Pittsburgh Pirates’ GM Neal Huntington
Pittsburgh Pirates fans recently suffered through 20 consecutive losing seasons. They can thank the son of Amherst dairy farmers for reversing the streak
New Hampshire, as Daniel Webster brazenly pointed out, has always been a steady producer of mountain men. But the Granite State also has an impressive track record of churning out Major League Baseball general managers.
Before Meriden’s Ben Cherington resigned as Red Sox GM in August, four of the 30 MLB teams (or 13 percent) had GMs who know their way around Hampton Beach. Brian Sabean (Concord) built last year’s World Champion Giants. Neal Huntington (Amherst) and Jed Hoyer (Plymouth) call the shots for the Pirates and Cubs respectively.
At press time, Huntington’s Pirates were in the lead for the first Wild Card spot, followed by the Cubs and the Giants. The team previously had a losing record for 20 straight consecutive seasons — an MLB record.

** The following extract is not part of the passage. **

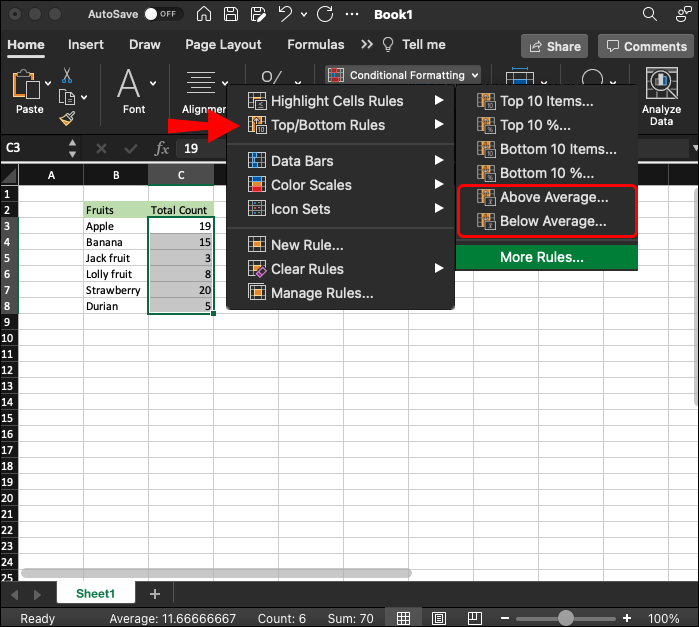This screenshot has height=627, width=699.
Task: Toggle the AutoSave switch
Action: pos(160,15)
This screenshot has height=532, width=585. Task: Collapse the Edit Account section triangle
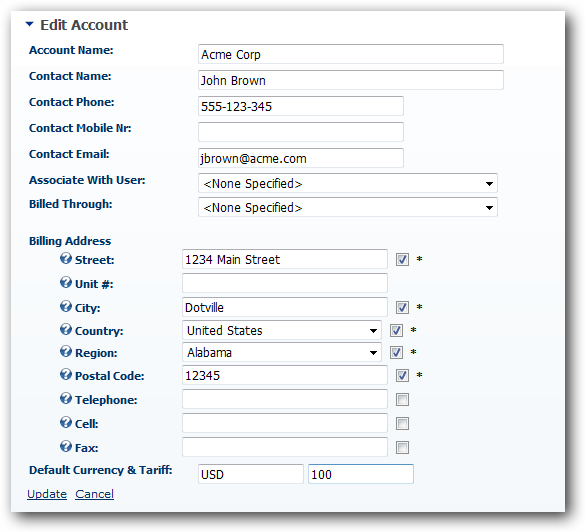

Huntington, who grew up on his family’s Chestnut Ridge dairy farm in Amherst, says, “GMs and managers get too much credit when things go well and they get too much blame when things don’t go so well.”
In your hometown of Amherst, more kids now want to play lacrosse than baseball. What can be done to encourage more kids to play baseball? The big challenge is that baseball is boring for 8 and 9 year olds to play. Because the pitcher is active, the catcher’s active and the hitter’s active, but there’s very few balls in play. As an industry, we need to do a better job teaching young boys and girls to catch, throw and hit. You can hide a little bit on the soccer or lacrosse field, but in baseball if you don’t have the skills, you’ll be exposed and it’s not going to be fun. Maybe we should take away wins and losses for ages 6-10 and just teach baseball skills. We have to make some adjustments to keep the game growing.
Some critics of baseball complain that games are way too long. Should we shorten them? At the Major League level, there has been a significant effort to increase the pace of the game. But part of the fun of baseball is that there isn’t a clock. There’s downtime for a parent and child to talk. That’s a great part of the game and we don’t want to lose that.
You’re a city guy now. What was it like growing up on a farm? I wasn’t the typical farm kid who was up doing chores at 4 a.m. before school, but I did plenty of chores and often went from the hay field straight to the baseball field. As a kid, I wanted to be anywhere but growing up on a farm, but in hindsight, I can’t think of a better upbringing.
Any parallels between working on a farm and running a baseball team? Sure, there’s hard work, discipline, patience and reliance on others. You realize that you only have so much control over events. You might do everything right and still not get the outcome you want.
You grew up in Red Sox country. Who did you pretend to be when you were playing Wiffle Ball? It was always the utility players, not the stars. Everybody loved Fred Lynn, Carlton Fisk and Yaz. But (backup infielder) Ramon Aviles was my first autograph, so I always liked him. I admired the obscure players because they had to work so hard to stay at that level, let alone get there.
Do you come back to Amherst often? I drove through town about three years ago. It’s actually tough for me to go back. The barns are gone. The house I grew up in has been torn down. I don’t recognize the place at all.
Why do you think New Hampshire is a breeding ground for MLB general managers? We’re certainly doing well as a state, aren’t we? Maybe it’s the weather. We can’t play for half the year, so we’re forced to think about the game more.